I have to admit, I was a little fearful about the using the pressure cooker for the first time. In my mind I'm thinking: what if it boils dry? what if I didn't get the lid sealed on right and the entire thing blows up in my kitchen? is it ok that I made the substitutions?

The beans turned out very nicely. I was a little nervous that the instructions said to cook them for 35 minutes (doesn't count heat up and cool down time), since this was much longer than plain beans, which only take 3-5 minutes. The whole house smelled wonderful, like the smell of baked beans cooking for hours. They didn't turn out as thick, but they were tender and sweet with little chunks of ham.

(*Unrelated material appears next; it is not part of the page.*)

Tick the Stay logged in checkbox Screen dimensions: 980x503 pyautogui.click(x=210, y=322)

I made some carrot soup in the pressure cooker tonight, and I made a huge batch. The cooker was 2/3 full. It took about 45 minutes total (about 20 minutes for heat up and cool down, and only 5 minutes at full pressure). The carrots were very tender, sweet and moist. I think that it took so long because I made such a huge batch, for smaller quantities of food the heat up/cool down time seems to go much faster.

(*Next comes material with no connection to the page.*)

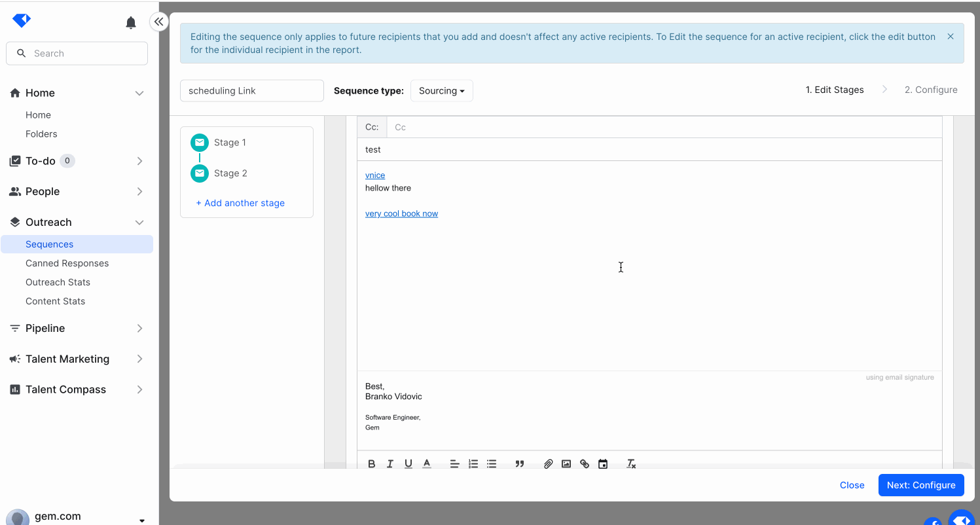This screenshot has width=980, height=525.
Task: Clear text formatting with the Tx icon
Action: (x=631, y=463)
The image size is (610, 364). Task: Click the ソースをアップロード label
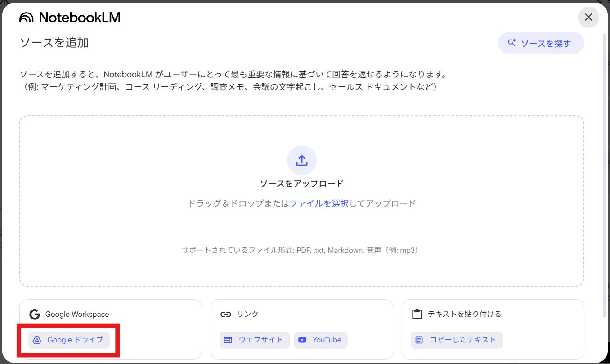pyautogui.click(x=301, y=183)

Wednesday, January 14, 2009

Blueberry Streusel "Coffee Cake"

We adapted a recipe for blueberry streusel muffins, when my 4 year old daughter decided she wanted to make "blueberry cake."

It was actually very nice, because instead of a crumbly, less-than perfect texture gluten-free muffin, we had a really yummy coffee cake.

1 c. rice milk
1/4 c. safflower oil
1/2 t. vanilla
1/4 c. honey
2 t. egg replacer mixed w/ 3 T. rice milk
1 c. sorghum flour
1 c. buckwheat flour
1 t. xanthan gum
3 t. aluminum-free baking powder
1/2 t. salt
1 c. frozen blueberries

Streusel Topping:
1/4 c. vegetable spread, slightly chilled (all palm oil, no soy)
1/4 c. brown rice flour
1/4 c. maple sugar

Preheat oven to 350. Mix wet ingredents, then add the egg replacer mixture, followed by the dry ingredients. Mix everything together and fold in the blueberries. Add some more rice milk if the mixture isn't at least a little spreadable. Spread in a rectangular cake pan. Mix the streusel topping with a pastry blender into crumbs. Sprinke streusel topping on top. Bake at 350 for about 25 minutes.

Source for Gluten-Free Flour

Sorghum seems to be one of the cheaper GF flours - I found it for $2.99 for a 2 lb bag at my local Indian Store under the name "Jowar."

Hodgson Mills has now started selling buckwheat flour. It's very nice and finely ground, I can find it at my local Stop & Shop for $3.99 for a 2 lb. box.


By far the most expensive GF flours I've found are teff & quinoa. Quinoa flour has gone up to $7.99/lb at my local health food co-op. There is just no way I can afford that, so we've been using mainly buckwheat, sorghum, millet, and brown rice.

Chinese Dumplings

Happy Chinese New Year!

My brother and his girlfriend, Lucy, live in Shanghai. They sent me this cool video for how to make Chinese Dumplings since a couple friends and I are having a dumpling party to celebrate the New Year.

Ironically, we all have some sort of food allergy in our families, so we are all bringing a different stuffing mix, and I'm also making the wrappers out of sorghum flour (instead of wheat). I had pretty good luck using sorghum with a little xanathan gum. The wrappers aren't as thin and translucent, and instead of rolling you really have to work the dough and press it into a circle with your hand. Only use a little filling, because without the gluten they're not as stretchy.